/---
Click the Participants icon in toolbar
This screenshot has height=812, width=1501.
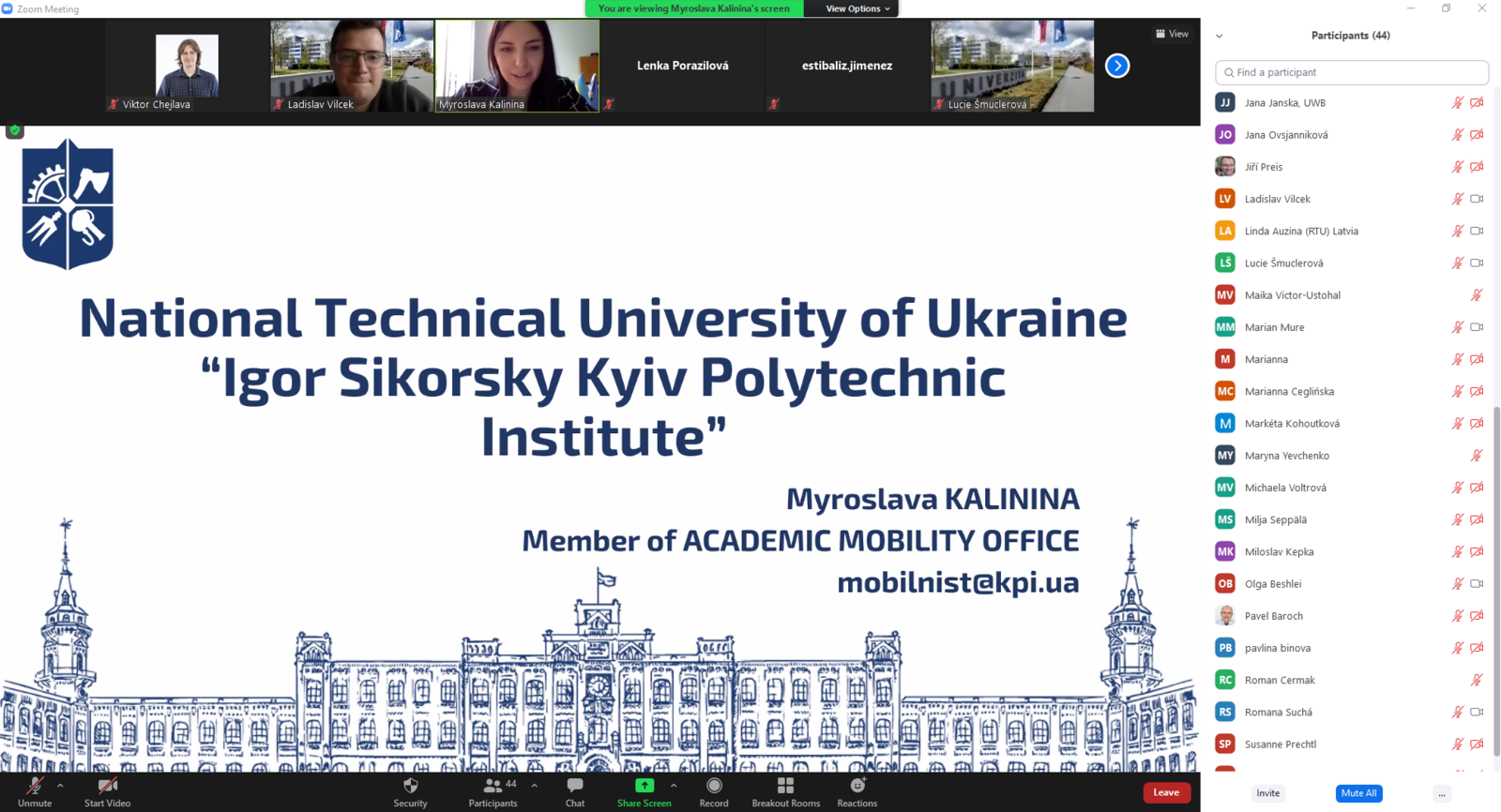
\---
/---
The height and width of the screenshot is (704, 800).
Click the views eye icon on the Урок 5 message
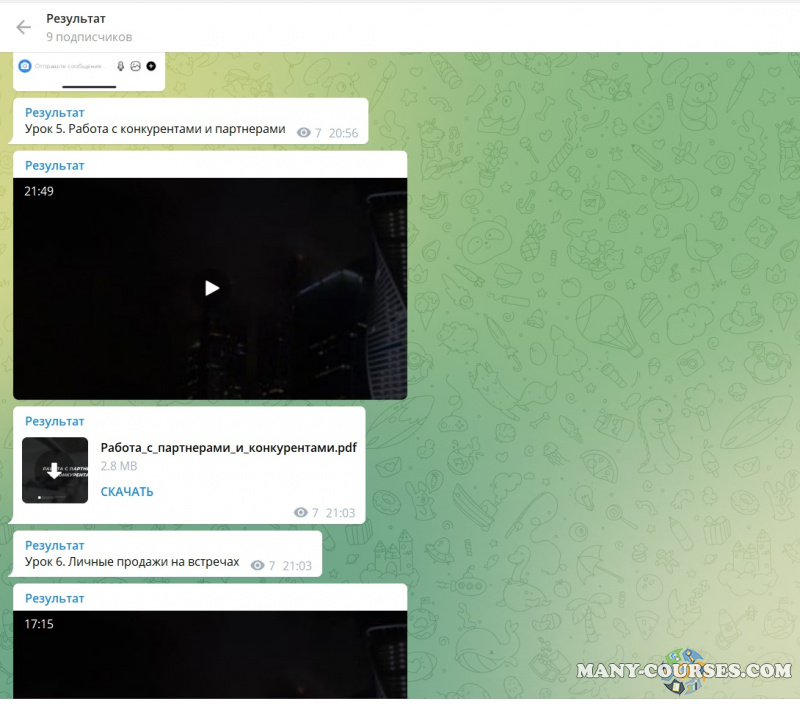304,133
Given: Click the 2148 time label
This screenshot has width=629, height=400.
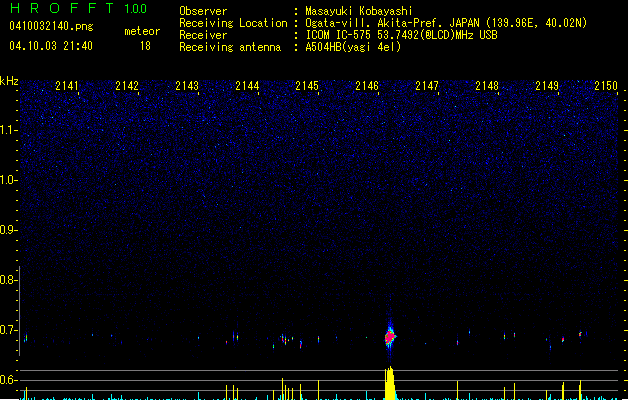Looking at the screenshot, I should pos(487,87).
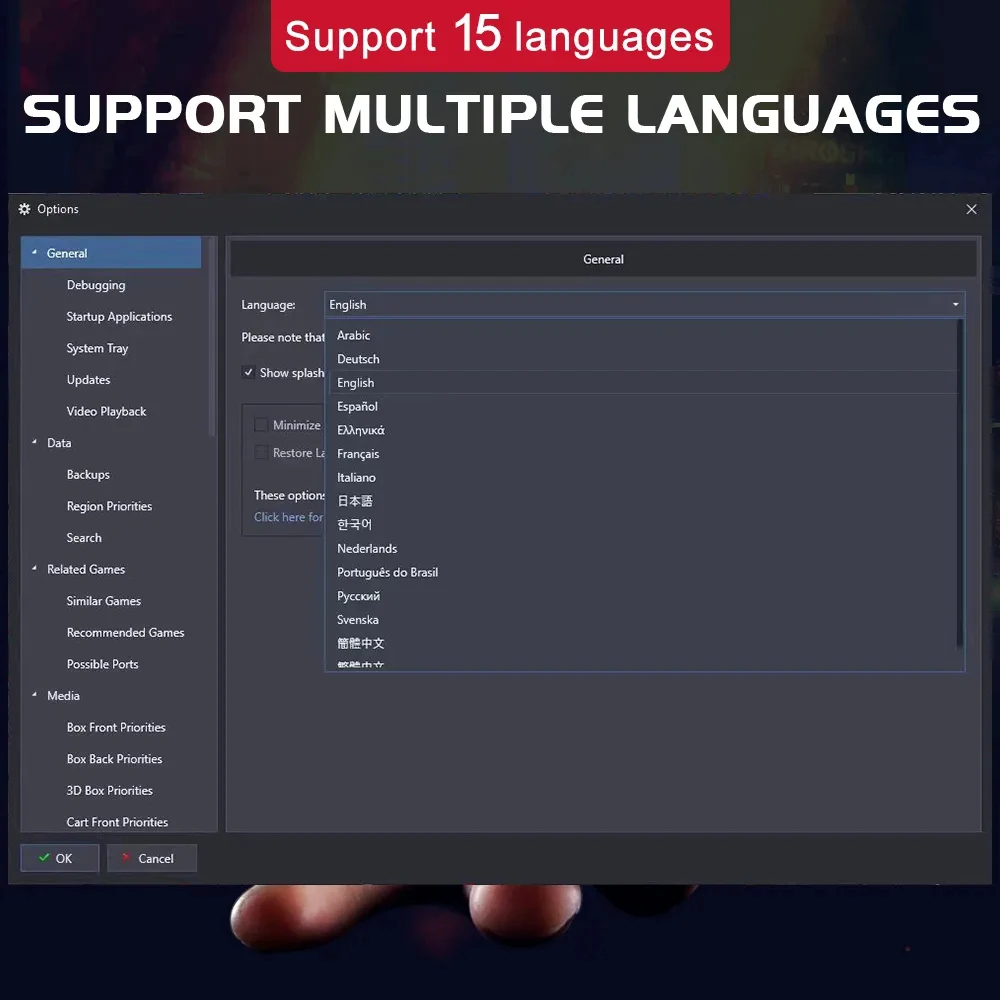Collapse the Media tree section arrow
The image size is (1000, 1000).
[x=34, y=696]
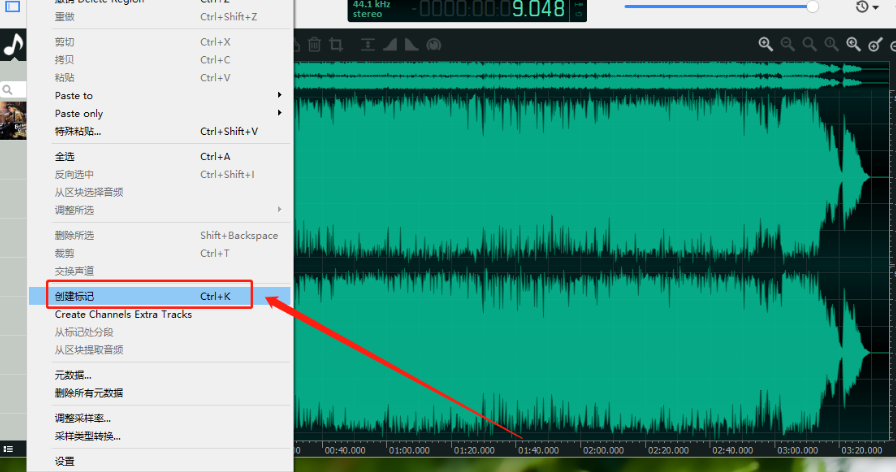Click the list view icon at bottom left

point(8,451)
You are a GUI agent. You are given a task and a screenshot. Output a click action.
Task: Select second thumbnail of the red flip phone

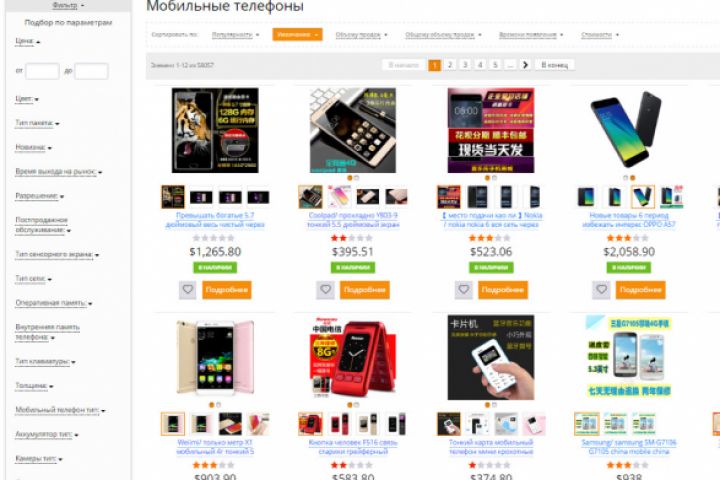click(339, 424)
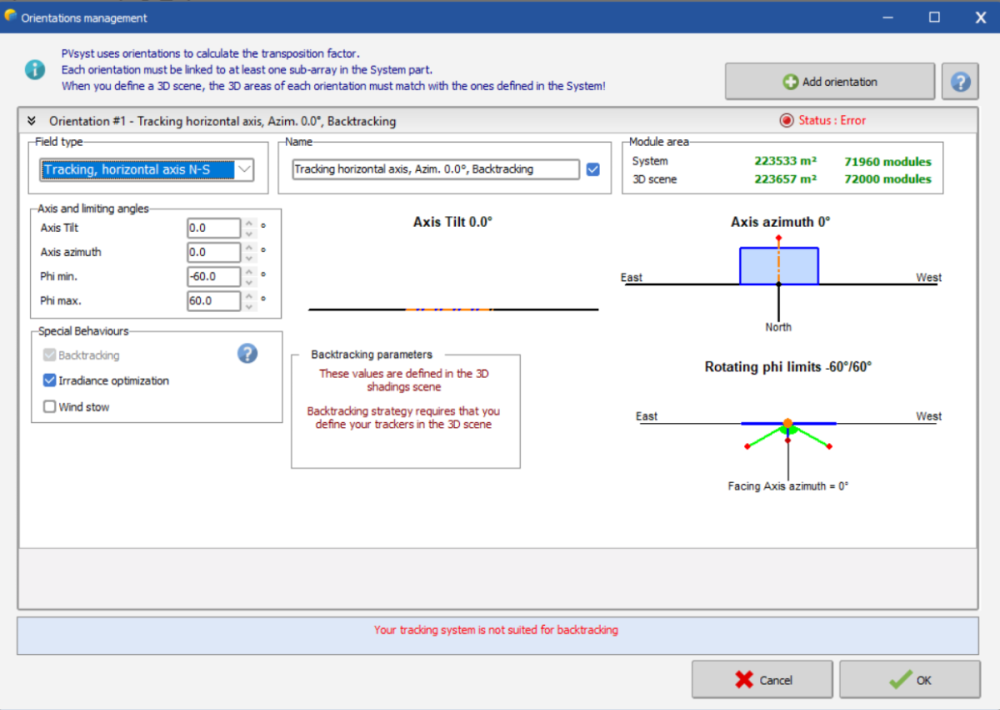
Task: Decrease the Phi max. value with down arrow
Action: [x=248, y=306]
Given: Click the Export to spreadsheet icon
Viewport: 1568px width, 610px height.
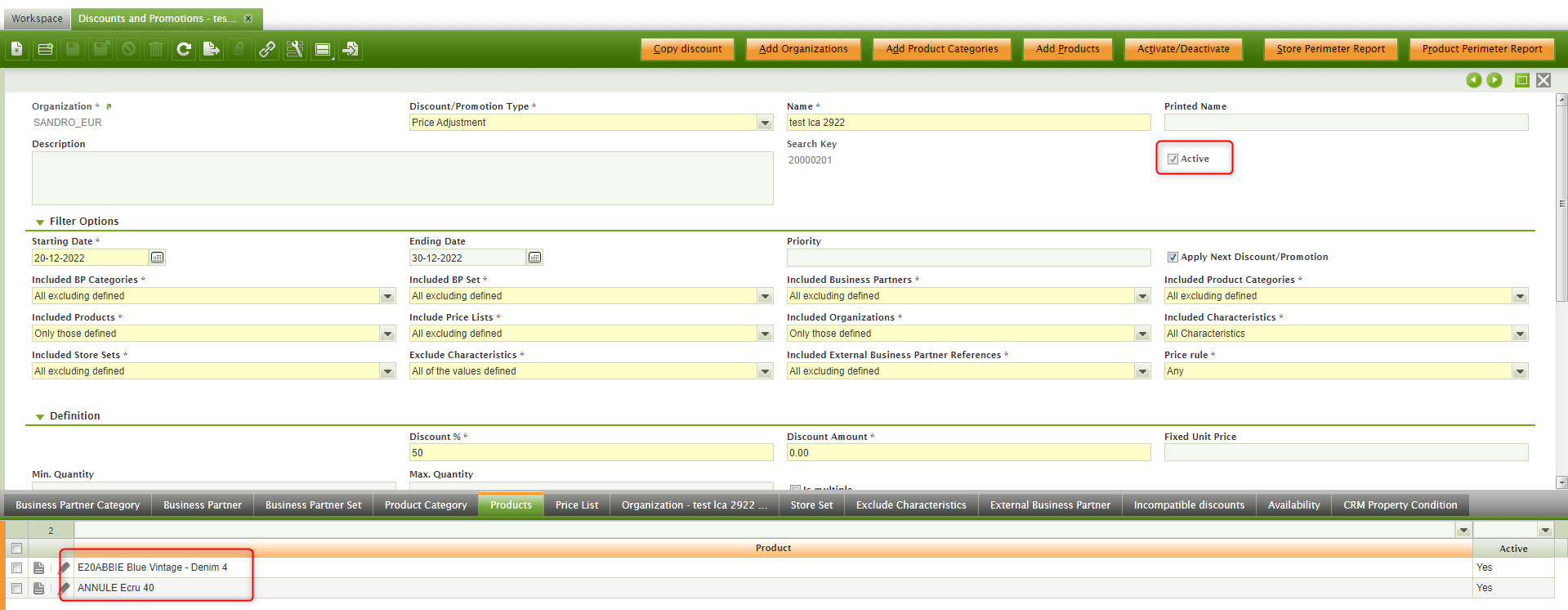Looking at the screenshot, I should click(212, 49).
\---
§ **Action item**: Above are records with pictures. Reproduce exactly only the lines from the line with "Task: Select second" through the line with "Given: Click the Export to spreadsheet icon", both ends included, and leave the pictures out.

§ **Task result**:
Task: Select second thumbnail of the red flip phone

click(339, 424)
Task: Decrease the Phi max. value with down arrow
Action: [x=248, y=306]
Given: Click the Export to spreadsheet icon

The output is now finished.